Gagal menurunkan harga kedelai dan daging sapi, pemerintah tak mau menyerah mencari jalan lain untuk menyiasati kata "murah". Kali ini, lewat peraturan Menteri Perindustrian, pemerintah meluncurkan mobil murah. Pameran mobil bertaraf internasional pun digelar di Jakarta. Entah benar mobil murah atau pura-pura murah, belum ketahuan juntrungannya.
Mobil itu nanti juga ramah lingkungan. Semuanya produksi luar negeri, seperti halnya asal kedelai dan bawang. Toyota meluncurkan mobil seharga Rp 80 jutaan, Daihatsu sedikit lebih murah, Rp 75 jutaan. Nisan jauh lebih murah, Rp 30 jutaan. Nah, Cina tak mau kalah, akan meluncurkan mobil supermurah, hanya Rp 13 jutaan. Obral obral dibanting dibungkus
Apa reaksi masyarakat? Masyarakat Jakarta dari kalangan menengah ke atas memprotes keras karena mobil murah akan membuat Jakarta tambah macet. Protes itu muncul di media sosial, seperti Facebook ataupun Twitter, dan bisa jadi ditayangkan dari kemacetan di jalan. Mereka menghujat kebijakan pemerintah sembari pegang kemudi, menuduh mobil murah itu jadi biang keladi kemacetan lebih parah. Mereka merasa tidak adil kalau ada orang yang hidupnya di bawah mereka ternyata ikut-ikutan punya mobil. Mereka tak berpikir bahwa mengatasi kemacetan di Jakarta seharusnya bukan hanya dengan memprotes mobil murah, tetapi menyimpan mobil di rumah masing-masing dan bepergian naik angkutan umum.
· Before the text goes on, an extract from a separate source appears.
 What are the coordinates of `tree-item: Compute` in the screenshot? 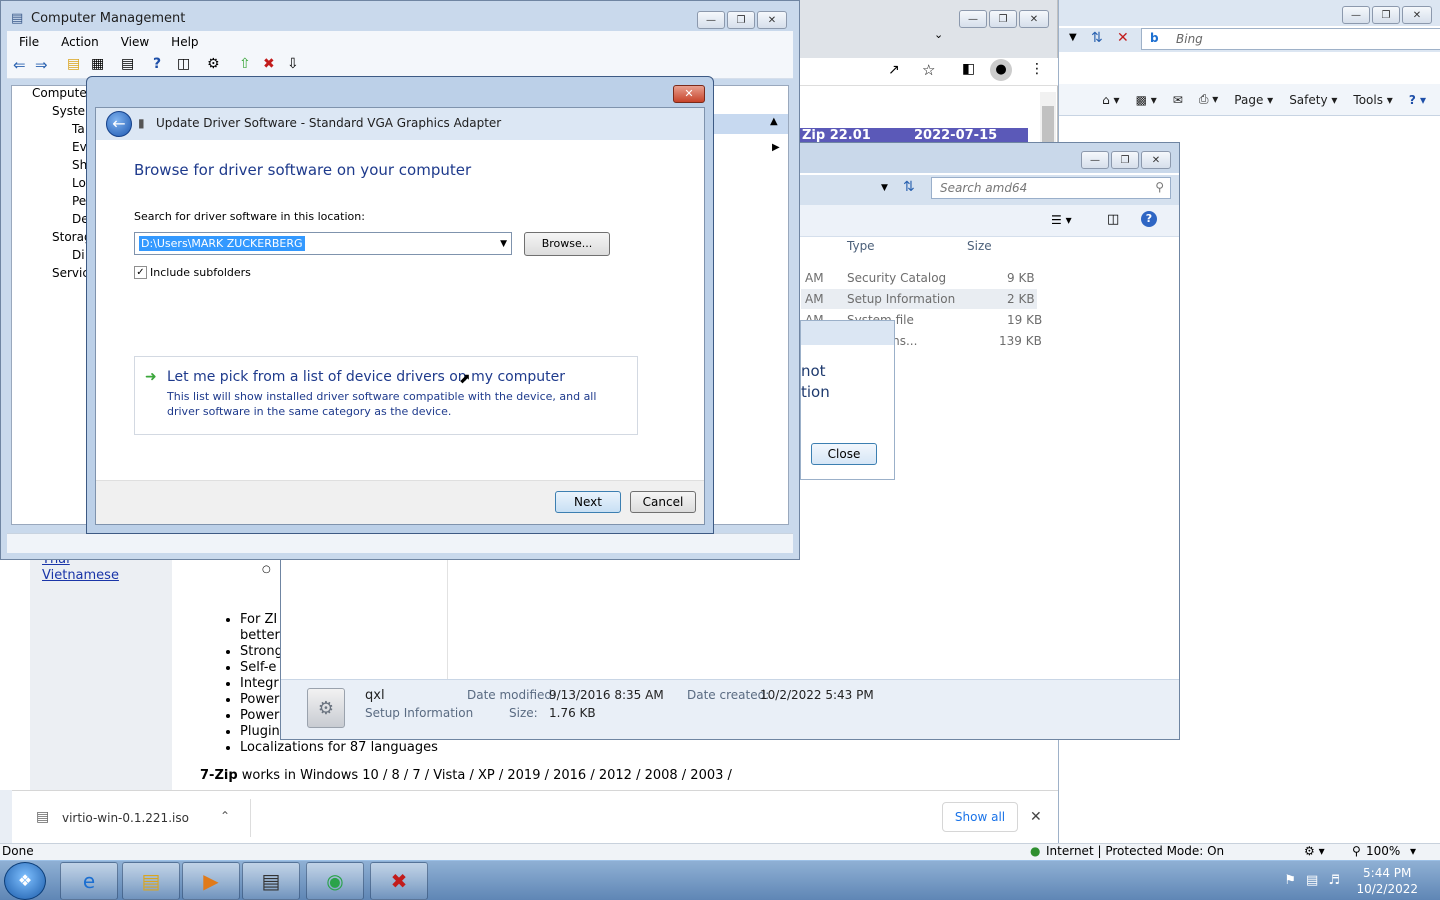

Kota-kota besar lain pun akan berwajah Jakarta dalam hal kemacetan. Gengsi sekelompok masyarakat yang selama ini hanya mampu membeli mobil bekas langsung mencuat karena bisa memiliki mobil baru. Yang penting mobil baru, murah pula.
Tapi, apa arti "murah" bagi masyarakat pedesaan tatkala tempe dan tahu menghilang, pete sulit didapat, harga bawang melambung, sementara tebu yang mereka tanam dibeli dengan harga murah oleh pabrik? Tak ada artinya kata itu. Murah dan mahalnya sebuah barang bukan karena nilai rupiahnya, melainkan kemampuan untuk memiliki barang itu. Pasti kebanyakan orang desa yang profesinya terhormat, seperti petani, nelayan, dan buruh, belum juga paham, apalagi menikmati kemurahan mobil yang akan diluncurkan pemerintah. Andai pun satu-dua mampu membelinya-mungkin sembari menggadaikan ladangnya -apakah mobil murah itu didesain untuk orang desa? Apakah jalanan di pedesaan yang kebanyakan amburadul cocok dilindas mobil ramah lingkungan itu? Bahan bakarnya saja nonsubsidi-ini teori yang pasti tak sesuai dengan kenyataan-betapa sulitnya mencari di pedesaan.
Alhasil, mobil murah hanya menimbulkan kelas-kelas baru yang berada dalam posisi tanggung. Pemiliknya dikecam oleh pengguna mobil nonmurah karena dianggap ikut memacetkan jalan di kota besar, sementara di desa menjadi penambah gengsi baru meski mobil tak bisa optimal dipakai.
Gubernur Jakarta Joko Widodo adalah satu-satunya pejabat yang tak setuju mobil murah ini. Ia sudah menyurati Wakil Presiden Boediono untuk mengingatkan bahwa ada kebijakan yang dilanggar oleh peraturan menteri tentang mobil murah. Mungkin Boediono juga tak setuju, tapi karena beliau pejabat yang biasa-biasa saja, pasti diam. Mana berani dengan presiden. Tinggallah Jokowi yang posisinya terjepit, di satu sisi mengemban tugas mencairkan kemacetan Jakarta, di lain pihak akan menerima kiriman banjir mobil murah. Jokowi yang polos dan apa adanya ini, barangkali, tak sempat berpikir bahwa inilah salah satu cara untuk menjegal pencapresannya. Lawannya bisa berseru: "Lihat tuh, Jakarta tambah macet, apa prestasimu, Jokowi? Urus dulu Jakarta." Ternyata mobil murah itu soal politik.